Figure 6. Contours of turbulent stresses for cases A1.25 (a–c), B2 (d–f) and C6 (g–i) in the spanwise–wall-normal plane at streamwise location 
$x/z_i = 2.6$. From left to right, columns show 
$-\langle u^\prime w^\prime \rangle _t$ (a,d,g), 
$\langle w^\prime \theta ^\prime \rangle _t$ (b,e,h), and 
$k = (1/2)\langle {\boldsymbol u}^\prime : {\boldsymbol u}^\prime \rangle _t$ (c, f,i). Dashed lines indicate locations of spanwise heterogeneity, solid vertical lines denote centre of warm strip (see also figure 1). Grey curves denote spanwise profiles of outer-normalized Obukhov length, 
$-L/z_i$, recovered a posteriori.
Recall that a homogeneous roughness is prescribed for the present cases, yet figures 6(a,d,g) demonstrate that 
$-\langle u^\prime w^\prime \rangle _t$ exhibits large-scale spanwise heterogeneity across the surface. This highlights how buoyancy-driven secondary flows redistribute 
$k$ throughout the domain, such that the high and low heat flux regions manifest physically as relatively more and less rough, respectively. Here, 
$(-z_i/L)^{-1}$ is lowest over the 
$Q_0^H$ region, indicating that production of 
$k$ by buoyancy is larger over this region, relative to mechanical shear, even given the larger 
$-\langle u^\prime w^\prime \rangle _t$ across the high heat flux strip. In contrast, across the low heat flux region, 
$(-z_i/L)^{-1}$ rises dramatically, illustrating the relative dominance of mechanical shear production across the 
$Q_0^L$ region.
Figures 6(b,e,h) show the corresponding vertical turbulent flux of potential temperature, 
$\langle w^\prime \theta ^\prime \rangle _t$. The spatial distributions of 
$\langle w^\prime \theta ^\prime \rangle _t$ resemble 
$-\langle u^\prime w^\prime \rangle _t$; note, however, that the colourbar limits for (a,d,g) and (b,e,h) are 
$-0.1 \lesssim z/z_i \lesssim 1.5$ and 
$-2 \lesssim z/z_i \lesssim 6$, respectively, which confounds visual inference on the value of 
$(-z_i/L)^{-1}$. Thus although the 
$-\langle u^\prime w^\prime \rangle _t$ and 
$\langle w^\prime \theta ^\prime \rangle _t$ contours are similar, in fact the relative difference in magnitude illustrates why 
$-z_i/L$ declines across the 
$Q_0^H$ strip.
Finally, figures 6(c, f,i) provide spatial contours of turbulent kinetic energy for the cases noted in the caption. The panels show plumes of elevated 
$k$ above the 
$Q_0^H$ strips. The plume structure is consistent with those for 
$-\langle u^\prime w^\prime \rangle _t$ and 
$\langle w^\prime \theta ^\prime \rangle _t$, which is consistent with the underlying production mechanisms as per (1.6).
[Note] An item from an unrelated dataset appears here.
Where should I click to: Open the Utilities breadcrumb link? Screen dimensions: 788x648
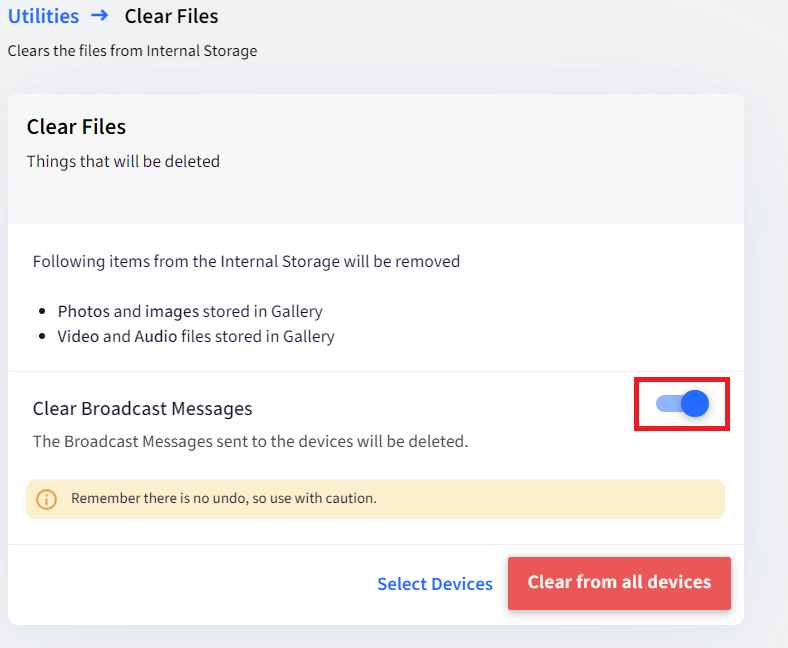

The figures demonstrate that second-order statistics increase monotonically with 
$\beta$, evidenced by relative increases in the magnitudes of 
$-\langle u^\prime w^\prime \rangle _t$, 
$\langle w^\prime \theta ^\prime \rangle _t$ and 
$k$ over the high heat flux region. Note, however, that the spatial distributions in these quantities do not respond materially to 
$\lambda$. This is consistent with the Reynolds-averaged first-order statistics shown in figures 4 and 5, where spanwise heat flux variability yields counter-rotating 
$z_i$-scale secondary cells centred about the centreline of the 
$Q_0^H$ region.
3.2. Interpreting secondary flows from turbulent kinetic energy transport
In this subsection, the inertia-dominated (Reynolds-averaged) 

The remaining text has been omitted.